Document segment:
-- Start --

A GOOD MANHUNT IS HARD
TO FIND
November 09, 2007
Manhunt 2 -- last-generation
degeneracy! GRUELING game industry embarassment! Shameful free publicity!
Decapitations! Mutilations! All coming after YOUR BABIES!
It's honestly difficult to cut
through my current level of apathy about the game to comment -- I don't really
play my PS2 that much, these days, and I'm betting the same goes for the
mass of gaming enthusiasts, so it's kind of like trying to get excited over
somebody releasing "Uncle Murder's Deathtime Mutilation Park" on the
Game Boy Advance. It'd have to be REALLY heinous to get me to double back
to the closet to take a look, and from everything I've seen, "Manhunt 2"
is pretty much "Manhunt 1" with a storyline.
Burn on "Manhunt 1!" Woo!
But there is an issue here, and
it's not whether or not the game's going to turn your five-year-old into
a cold-blooded killer (I'm betting not a GOOD one, at the very least) --
it's that the ESRB has pretty much just ADMITTED that their ratings process
is arbitrary. "The criteria varies from game to game," they say. I can buy
that. There are numerous instances where you'd want to hold similar objectionable
content to different standards depending on context; violent death in the
Bible versus violent death in "The Terminator," for instance. But the system
should ALSO, if there's ANY rhyme or reason to it, be building on precedent
-- and that brings us to the simple fact that for all the hoopla, the original,
AO-rated version of "Manhunt 2" just isn't substantially more gruesome, gory,
or immersive (Wii version excluded, since they both got the same AO rating)

-- End --

Recorded information:
-- Start --

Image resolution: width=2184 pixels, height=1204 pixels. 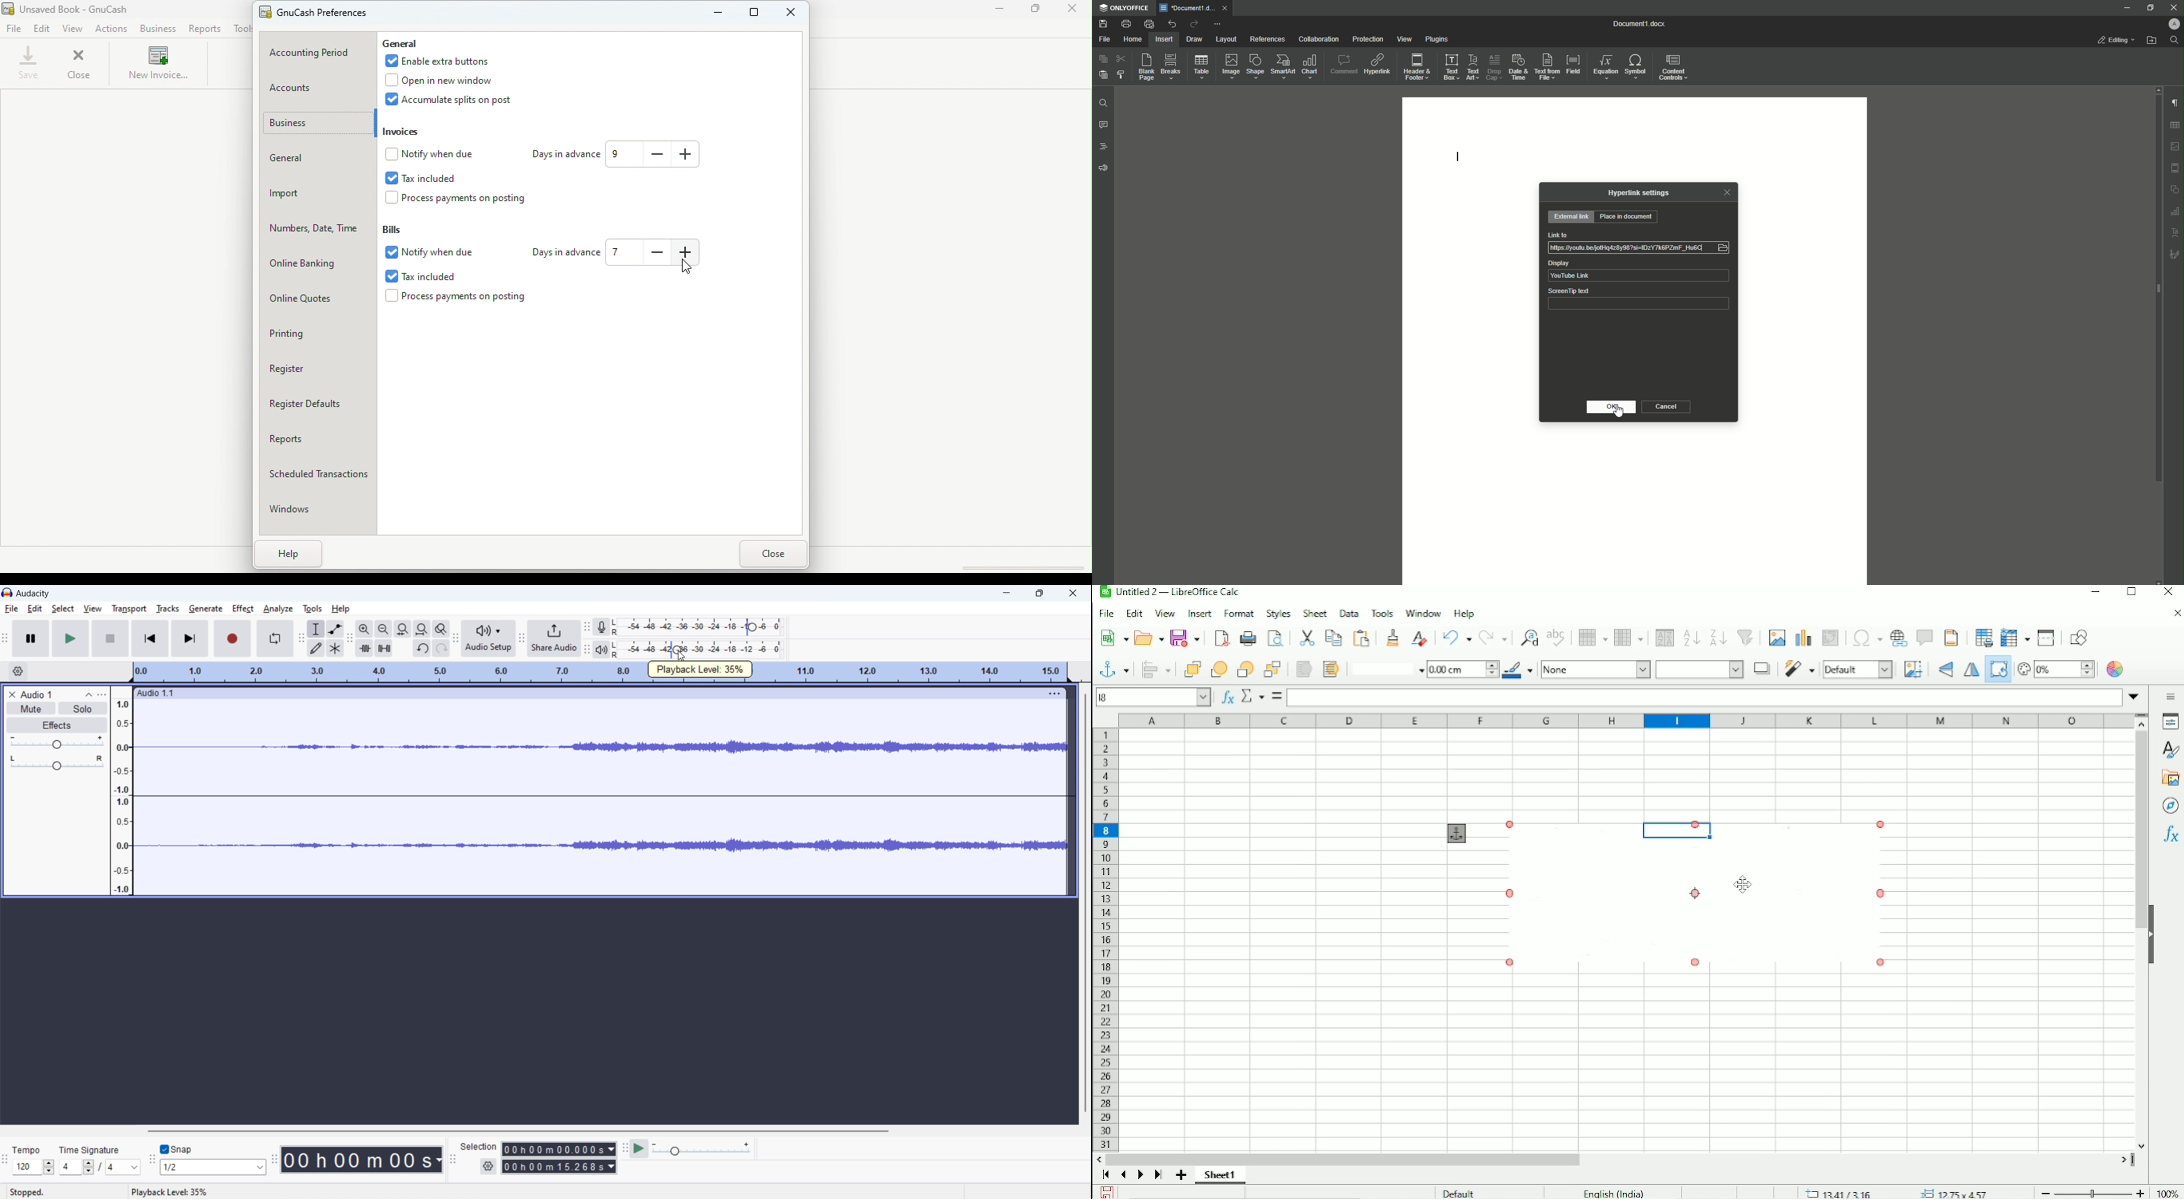 What do you see at coordinates (2160, 582) in the screenshot?
I see `scroll down` at bounding box center [2160, 582].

-- End --

Jobs:
- 1) Rewrite the paragraph of the Manhunt 2 commentary that begins "It's honestly difficult to cut" in a more concise form, keeping its main facts.
- 2) Extend the Manhunt 2 commentary, starting right after its final words.
The data has no connection to the Manhunt 2 commentary.

Task results:
- 1) The writer is too apathetic about the game to say much, rarely plays the PS2 anymore, and bets most gaming enthusiasts are the same. That makes the release about as exciting as a gory title on the Game Boy Advance. It would need to be truly heinous to draw the writer back, and from everything seen so far, "Manhunt 2" is essentially "Manhunt 1" with a storyline.

- 2)
than "Manhunt 1."
You saw off heads in the first
"Manhunt," you saw off heads in the second "Manhunt." Ice pick to brain,
skull stomp, shopping bag suffocation, check, check, check. But Manhunt one,
without any goofy video filters, was rated M, while Manhunt two gets a heapin'
helpin' of Adults-Only. I can't stress this enough -- the only substantial
difference between the two isn't graphics -- same blocky crap as last time
-- it's not the amount of gore -- you SAWED OFF PEOPLE'S HEADS in the first
one, how much worse can you get without doing a Maypole dance using your
enemy's intestines? -- it's that number two has a STORYLINE that somewhat
JUSTIFIES the violent acts you have to perform.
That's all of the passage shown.